**YOUR OBJECTIVE:** In the records that follow, locate every line with "item" and extract it.

**DATA EXCERPTS:**
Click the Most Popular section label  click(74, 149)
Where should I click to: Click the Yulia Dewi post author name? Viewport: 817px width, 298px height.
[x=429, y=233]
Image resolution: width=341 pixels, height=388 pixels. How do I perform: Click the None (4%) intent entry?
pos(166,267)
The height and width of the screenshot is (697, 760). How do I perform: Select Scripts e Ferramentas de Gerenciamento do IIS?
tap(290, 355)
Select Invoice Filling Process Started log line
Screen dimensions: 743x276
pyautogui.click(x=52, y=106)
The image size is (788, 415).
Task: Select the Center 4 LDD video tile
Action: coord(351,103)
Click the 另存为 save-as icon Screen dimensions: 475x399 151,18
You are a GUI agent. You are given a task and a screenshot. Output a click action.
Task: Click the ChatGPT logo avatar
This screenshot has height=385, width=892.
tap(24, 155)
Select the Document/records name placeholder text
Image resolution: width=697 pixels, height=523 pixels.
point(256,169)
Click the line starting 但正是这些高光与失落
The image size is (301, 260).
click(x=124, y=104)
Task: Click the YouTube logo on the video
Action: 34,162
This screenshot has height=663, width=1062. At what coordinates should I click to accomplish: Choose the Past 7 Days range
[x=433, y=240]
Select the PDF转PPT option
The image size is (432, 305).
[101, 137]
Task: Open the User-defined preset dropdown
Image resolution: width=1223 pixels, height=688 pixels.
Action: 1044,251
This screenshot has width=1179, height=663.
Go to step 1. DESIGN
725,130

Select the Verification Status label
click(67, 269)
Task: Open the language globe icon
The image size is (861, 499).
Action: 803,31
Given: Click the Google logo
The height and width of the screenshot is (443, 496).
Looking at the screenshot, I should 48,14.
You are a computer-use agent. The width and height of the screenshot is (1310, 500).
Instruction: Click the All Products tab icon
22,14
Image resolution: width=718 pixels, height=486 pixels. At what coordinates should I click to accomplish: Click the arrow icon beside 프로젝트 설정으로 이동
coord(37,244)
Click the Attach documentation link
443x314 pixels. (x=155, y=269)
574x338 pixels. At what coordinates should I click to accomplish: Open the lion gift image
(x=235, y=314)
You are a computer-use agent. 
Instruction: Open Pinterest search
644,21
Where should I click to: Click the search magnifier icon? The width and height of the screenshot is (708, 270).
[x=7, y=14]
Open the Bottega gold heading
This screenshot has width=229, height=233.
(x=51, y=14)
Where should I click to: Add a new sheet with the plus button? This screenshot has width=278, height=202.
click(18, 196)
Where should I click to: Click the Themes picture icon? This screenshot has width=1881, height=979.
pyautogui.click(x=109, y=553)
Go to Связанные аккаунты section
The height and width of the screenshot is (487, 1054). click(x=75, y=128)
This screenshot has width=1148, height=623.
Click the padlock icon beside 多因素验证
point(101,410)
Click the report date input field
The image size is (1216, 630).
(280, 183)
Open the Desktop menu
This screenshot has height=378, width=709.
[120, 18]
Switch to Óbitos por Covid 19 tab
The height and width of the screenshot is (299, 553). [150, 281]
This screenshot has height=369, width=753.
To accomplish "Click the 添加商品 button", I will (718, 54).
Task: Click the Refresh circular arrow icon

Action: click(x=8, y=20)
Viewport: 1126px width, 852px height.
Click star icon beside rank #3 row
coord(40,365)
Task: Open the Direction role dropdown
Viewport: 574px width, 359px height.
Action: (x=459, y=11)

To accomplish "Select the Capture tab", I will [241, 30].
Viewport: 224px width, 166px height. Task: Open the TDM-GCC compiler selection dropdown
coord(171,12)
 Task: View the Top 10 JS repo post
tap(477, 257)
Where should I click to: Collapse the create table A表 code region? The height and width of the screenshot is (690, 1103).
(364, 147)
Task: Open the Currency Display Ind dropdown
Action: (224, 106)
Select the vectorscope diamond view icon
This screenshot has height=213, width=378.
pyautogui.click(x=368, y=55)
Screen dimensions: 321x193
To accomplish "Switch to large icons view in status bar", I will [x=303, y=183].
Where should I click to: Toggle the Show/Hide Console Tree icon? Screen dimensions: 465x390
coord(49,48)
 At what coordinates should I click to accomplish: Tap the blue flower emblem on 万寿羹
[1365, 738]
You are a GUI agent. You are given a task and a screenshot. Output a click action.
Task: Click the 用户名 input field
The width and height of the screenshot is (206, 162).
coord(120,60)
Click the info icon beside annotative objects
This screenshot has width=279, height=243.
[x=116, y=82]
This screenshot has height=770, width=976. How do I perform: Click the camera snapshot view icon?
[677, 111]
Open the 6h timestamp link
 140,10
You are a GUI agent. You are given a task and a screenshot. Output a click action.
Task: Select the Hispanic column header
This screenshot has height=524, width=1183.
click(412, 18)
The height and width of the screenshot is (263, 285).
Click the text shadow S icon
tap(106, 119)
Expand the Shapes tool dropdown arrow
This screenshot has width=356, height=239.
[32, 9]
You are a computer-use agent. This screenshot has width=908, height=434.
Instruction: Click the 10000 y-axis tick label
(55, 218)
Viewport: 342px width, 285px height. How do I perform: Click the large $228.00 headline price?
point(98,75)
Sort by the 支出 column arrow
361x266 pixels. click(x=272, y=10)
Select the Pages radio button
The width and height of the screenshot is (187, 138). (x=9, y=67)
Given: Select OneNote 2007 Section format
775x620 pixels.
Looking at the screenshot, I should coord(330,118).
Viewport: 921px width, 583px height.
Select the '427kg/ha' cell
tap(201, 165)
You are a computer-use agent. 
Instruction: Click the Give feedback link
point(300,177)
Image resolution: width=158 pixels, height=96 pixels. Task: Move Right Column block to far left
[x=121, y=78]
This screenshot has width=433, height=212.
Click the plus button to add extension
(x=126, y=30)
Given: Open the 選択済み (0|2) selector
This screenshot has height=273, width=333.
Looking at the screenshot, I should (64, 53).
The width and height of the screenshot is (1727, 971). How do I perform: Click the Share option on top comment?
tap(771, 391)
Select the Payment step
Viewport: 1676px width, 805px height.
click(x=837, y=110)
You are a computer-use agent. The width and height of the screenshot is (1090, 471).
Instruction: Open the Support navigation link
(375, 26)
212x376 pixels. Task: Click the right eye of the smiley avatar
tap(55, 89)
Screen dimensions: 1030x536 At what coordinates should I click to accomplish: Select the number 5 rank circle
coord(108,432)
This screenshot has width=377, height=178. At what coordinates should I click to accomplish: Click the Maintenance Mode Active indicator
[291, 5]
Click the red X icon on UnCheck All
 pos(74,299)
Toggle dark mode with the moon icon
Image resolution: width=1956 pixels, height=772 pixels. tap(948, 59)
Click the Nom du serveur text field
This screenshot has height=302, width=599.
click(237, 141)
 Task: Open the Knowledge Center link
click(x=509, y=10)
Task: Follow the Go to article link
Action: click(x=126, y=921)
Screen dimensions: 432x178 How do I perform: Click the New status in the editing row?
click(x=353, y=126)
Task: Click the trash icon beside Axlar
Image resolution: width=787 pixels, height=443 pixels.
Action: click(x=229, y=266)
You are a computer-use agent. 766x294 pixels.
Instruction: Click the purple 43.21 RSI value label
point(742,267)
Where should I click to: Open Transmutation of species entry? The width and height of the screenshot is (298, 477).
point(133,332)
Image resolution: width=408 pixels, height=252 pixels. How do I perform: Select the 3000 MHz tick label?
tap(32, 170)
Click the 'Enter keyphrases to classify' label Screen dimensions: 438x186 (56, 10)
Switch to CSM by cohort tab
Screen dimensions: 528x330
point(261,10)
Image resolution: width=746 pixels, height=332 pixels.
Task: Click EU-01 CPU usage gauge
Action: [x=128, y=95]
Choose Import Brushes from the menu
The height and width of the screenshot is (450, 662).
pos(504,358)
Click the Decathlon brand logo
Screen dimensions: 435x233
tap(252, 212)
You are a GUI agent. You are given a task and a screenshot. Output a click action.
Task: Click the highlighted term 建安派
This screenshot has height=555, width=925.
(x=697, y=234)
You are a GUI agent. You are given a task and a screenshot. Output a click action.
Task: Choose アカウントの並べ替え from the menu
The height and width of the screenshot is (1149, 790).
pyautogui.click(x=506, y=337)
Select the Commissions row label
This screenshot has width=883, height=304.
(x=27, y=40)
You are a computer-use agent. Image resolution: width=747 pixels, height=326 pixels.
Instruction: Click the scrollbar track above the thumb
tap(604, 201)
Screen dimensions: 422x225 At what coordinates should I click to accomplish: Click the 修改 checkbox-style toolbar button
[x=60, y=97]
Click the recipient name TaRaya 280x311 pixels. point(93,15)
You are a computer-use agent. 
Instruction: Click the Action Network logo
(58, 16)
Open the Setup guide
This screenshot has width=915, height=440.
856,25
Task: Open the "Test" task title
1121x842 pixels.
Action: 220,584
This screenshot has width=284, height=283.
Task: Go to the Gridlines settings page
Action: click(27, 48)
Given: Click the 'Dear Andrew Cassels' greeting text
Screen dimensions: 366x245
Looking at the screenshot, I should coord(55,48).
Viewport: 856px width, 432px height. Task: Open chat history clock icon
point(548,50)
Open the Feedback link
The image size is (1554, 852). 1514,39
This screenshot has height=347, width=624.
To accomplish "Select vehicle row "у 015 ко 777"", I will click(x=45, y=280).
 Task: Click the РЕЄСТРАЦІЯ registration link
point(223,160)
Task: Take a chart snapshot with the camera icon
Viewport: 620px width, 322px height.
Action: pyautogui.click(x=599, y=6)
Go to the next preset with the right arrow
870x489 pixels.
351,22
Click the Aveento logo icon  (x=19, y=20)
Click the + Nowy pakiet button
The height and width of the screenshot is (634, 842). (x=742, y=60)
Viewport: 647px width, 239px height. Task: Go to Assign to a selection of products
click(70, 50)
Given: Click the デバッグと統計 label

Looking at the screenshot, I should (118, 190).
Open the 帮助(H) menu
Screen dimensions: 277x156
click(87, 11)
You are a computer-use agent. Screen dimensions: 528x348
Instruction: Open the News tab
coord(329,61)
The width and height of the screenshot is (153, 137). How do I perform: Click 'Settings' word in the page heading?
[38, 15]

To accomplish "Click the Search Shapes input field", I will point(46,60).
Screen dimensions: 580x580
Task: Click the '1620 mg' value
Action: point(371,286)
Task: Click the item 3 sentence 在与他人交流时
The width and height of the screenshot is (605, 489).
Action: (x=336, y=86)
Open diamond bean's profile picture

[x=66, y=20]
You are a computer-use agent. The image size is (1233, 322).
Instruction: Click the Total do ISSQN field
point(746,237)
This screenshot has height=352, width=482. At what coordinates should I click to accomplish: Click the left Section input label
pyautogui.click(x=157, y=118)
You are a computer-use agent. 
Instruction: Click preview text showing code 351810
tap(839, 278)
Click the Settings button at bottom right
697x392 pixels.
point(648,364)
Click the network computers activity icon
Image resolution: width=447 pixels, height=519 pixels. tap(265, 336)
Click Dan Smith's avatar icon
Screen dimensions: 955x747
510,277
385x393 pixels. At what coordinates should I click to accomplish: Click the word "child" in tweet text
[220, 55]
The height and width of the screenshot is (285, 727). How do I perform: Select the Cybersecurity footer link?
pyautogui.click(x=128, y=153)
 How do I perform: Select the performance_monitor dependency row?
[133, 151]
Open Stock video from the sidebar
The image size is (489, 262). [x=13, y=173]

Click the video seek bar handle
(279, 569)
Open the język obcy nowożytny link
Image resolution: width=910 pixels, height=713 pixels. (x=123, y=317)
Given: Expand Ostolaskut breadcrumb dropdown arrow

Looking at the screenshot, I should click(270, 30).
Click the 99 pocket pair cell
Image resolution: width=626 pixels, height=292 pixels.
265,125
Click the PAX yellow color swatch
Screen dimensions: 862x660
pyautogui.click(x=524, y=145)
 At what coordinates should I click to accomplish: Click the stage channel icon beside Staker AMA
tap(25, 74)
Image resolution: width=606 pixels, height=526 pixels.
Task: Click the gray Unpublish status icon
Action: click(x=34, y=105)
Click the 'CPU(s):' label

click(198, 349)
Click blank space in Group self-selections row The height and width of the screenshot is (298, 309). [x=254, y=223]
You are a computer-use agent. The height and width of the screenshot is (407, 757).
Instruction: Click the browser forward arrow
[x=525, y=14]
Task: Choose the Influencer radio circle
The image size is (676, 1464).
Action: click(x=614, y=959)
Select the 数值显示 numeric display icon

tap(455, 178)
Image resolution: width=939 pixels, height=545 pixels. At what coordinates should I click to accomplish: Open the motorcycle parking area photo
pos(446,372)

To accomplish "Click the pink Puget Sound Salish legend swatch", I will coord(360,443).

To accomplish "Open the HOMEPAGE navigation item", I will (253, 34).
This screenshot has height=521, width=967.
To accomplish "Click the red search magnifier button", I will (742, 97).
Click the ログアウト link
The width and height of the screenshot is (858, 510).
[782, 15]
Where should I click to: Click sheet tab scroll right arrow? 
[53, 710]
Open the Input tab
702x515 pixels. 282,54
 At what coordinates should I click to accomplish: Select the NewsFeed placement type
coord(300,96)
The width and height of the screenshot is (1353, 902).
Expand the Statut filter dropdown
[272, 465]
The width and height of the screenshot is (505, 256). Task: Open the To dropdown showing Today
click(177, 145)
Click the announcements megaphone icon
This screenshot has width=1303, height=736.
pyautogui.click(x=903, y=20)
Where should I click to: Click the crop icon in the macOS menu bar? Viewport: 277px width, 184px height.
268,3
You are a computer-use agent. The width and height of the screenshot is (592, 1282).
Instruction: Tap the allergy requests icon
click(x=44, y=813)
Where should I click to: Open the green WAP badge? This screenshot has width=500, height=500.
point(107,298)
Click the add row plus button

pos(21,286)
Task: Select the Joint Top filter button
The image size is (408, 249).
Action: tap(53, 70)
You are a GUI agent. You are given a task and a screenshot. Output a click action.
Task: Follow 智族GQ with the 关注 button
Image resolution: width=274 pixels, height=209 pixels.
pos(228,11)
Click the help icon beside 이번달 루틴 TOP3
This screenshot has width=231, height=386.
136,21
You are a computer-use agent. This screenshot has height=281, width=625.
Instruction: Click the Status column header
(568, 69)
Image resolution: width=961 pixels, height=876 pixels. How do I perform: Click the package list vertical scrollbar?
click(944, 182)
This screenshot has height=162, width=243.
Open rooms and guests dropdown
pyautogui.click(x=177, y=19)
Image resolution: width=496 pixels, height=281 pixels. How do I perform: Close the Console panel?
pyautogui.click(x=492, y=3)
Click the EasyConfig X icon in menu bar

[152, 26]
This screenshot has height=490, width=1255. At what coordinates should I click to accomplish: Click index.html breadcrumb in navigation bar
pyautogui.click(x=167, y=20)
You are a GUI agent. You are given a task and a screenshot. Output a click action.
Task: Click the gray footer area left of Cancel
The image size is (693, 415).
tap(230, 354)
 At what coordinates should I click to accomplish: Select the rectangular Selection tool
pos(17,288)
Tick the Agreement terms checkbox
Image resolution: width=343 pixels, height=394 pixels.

**SOLVED PROBLEM:**
Task: Click the item 3 sentence 在与他人交流时
To accomplish "Open the HOMEPAGE navigation item", I will (253, 34).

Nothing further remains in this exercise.